Abigail McArdle (Barrington, IL) maintained her lead to take the title after a double-clear performance in the final day of the USEF U25 National Show Jumping Championship at Palm Beach International Equestrian Center (PBIEC), piloting Victorio 5, a 2006 Hanoverian stallion (Uccello x Graefin) owned by Victorio Equine Group LLC, to the top and besting a field of 15.
Abigail McArdle and Victorio 5. Photo by Anne Gittins Photography
North Salem, NY, native Mattias Tromp had one rail down in the first round of Finals competition but countered with a fault-free score of 70.73 seconds in round two with Eyecatcher, a 2009 Dutch Warmblood mare (Harley VDL x Ninewood) owned by Beyaert Farm Inc., to improve his rank by one and claim reserve honors on the week. Samantha Cohen of New York, NY, entered round two on just two penalties with her own Carmen, a 2007 Dutch Warmblood mare (Whitesnake x Wanado), and finished the day on a four-fault score of 74.05 seconds to be recognized with third place. The $25,000 USEF U25 National Show Jumping Championship Class 3 welcomed back the top twelve pairs for the second round in order to discern the day’s winners, influencing the weeklong results as well.
The course design by Anthony D’Ambrosio (USA) “asked all the questions,” asserted McArdle, who has finished on the podium twice prior at the USEF U25 National Show Jumping Championship. “This is actually my third year competing. Every year I’ve had a great horse and it felt like it was just my time. I was ready to win it. I have a lot of belief in this horse right now and I sort of walked into this week knowing I was going to win,” she recalled.
“It’s not at all like a normal show, where you jump a few classes or do your round and then get ready for the grand prix,” McArdle said of the multi-day format. “It asks different questions of your horse. If they’re tired because they’ve jumped a lot of rounds, it’s hard for them to jump that many clean rounds. You also had to go fast – it’s a lot.”
Abigail McArdle in her presentation ceremony, joined by DiAnn Langer, Anne Kusinski and ring master Steven Rector. Photo by Anne Gittins
Runner-up Tromp touched on the importance of the U25 division for up-and-coming riders like himself, saying, “I think this division gives the opportunity for younger riders to compete in a championship format that I think will be very important later on in our careers.
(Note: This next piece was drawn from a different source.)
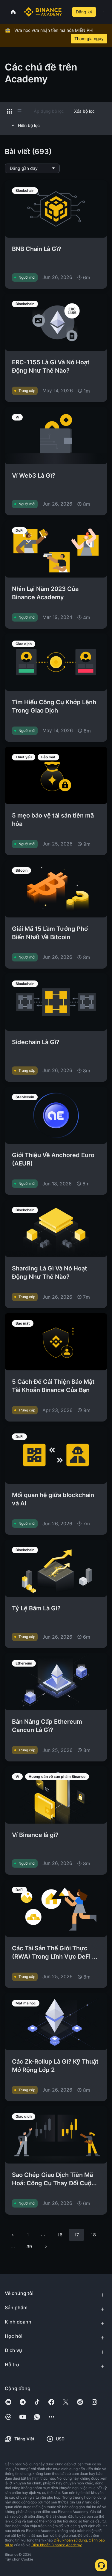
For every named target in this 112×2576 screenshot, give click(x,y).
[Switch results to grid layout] (9, 111)
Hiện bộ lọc (29, 125)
I think it’s also a great place for us to develop as riders, and also some younger grand prix horses also fit very nicely into this division.
“I think the hardest part is the first day because it’s faults-converted,” Tromp elaborated. “And although the format is done that way so that a good rider can still be in it if they have a rail down, the reality is there are very fast riders involved. I think going into several days of competition it can undo a horse very quickly, so I think as riders we have to be conscious of our horses – yes, we have to ride fast because it’s a faults-converted format, but we can’t undo the horses, either, so that they’re rushing at fences the rest of the week.”
Cohen agreed, “After the first day with Carmen, I had to do a lot of work on the flat before Friday’s class to kind of reel her back in, because I really made her go the first day and she was at the end of stride. I think remaining consistent is definitely a challenge through all of the rounds – it’s really not over until you’ve jumped the last jump.”
But for Cohen, the week’s youngest competitor, the pressure of a national championship was not a hindrance, and might have pushed her to perform at a higher level, she revealed. “Being on Carmen, the pressure doesn’t really get to me as much because I’m so confident on her, and she really never puts a foot wrong in the ring. This summer I’ve gotten to jump a lot of big classes with her and in a couple of pressure situations, and she’s really helped me out. Sometimes pressure helps me ride better, and I just try to block everything out and just focus on myself and my horse. When I’m on a horse like her, the pressure never seems too bad,” she concluded.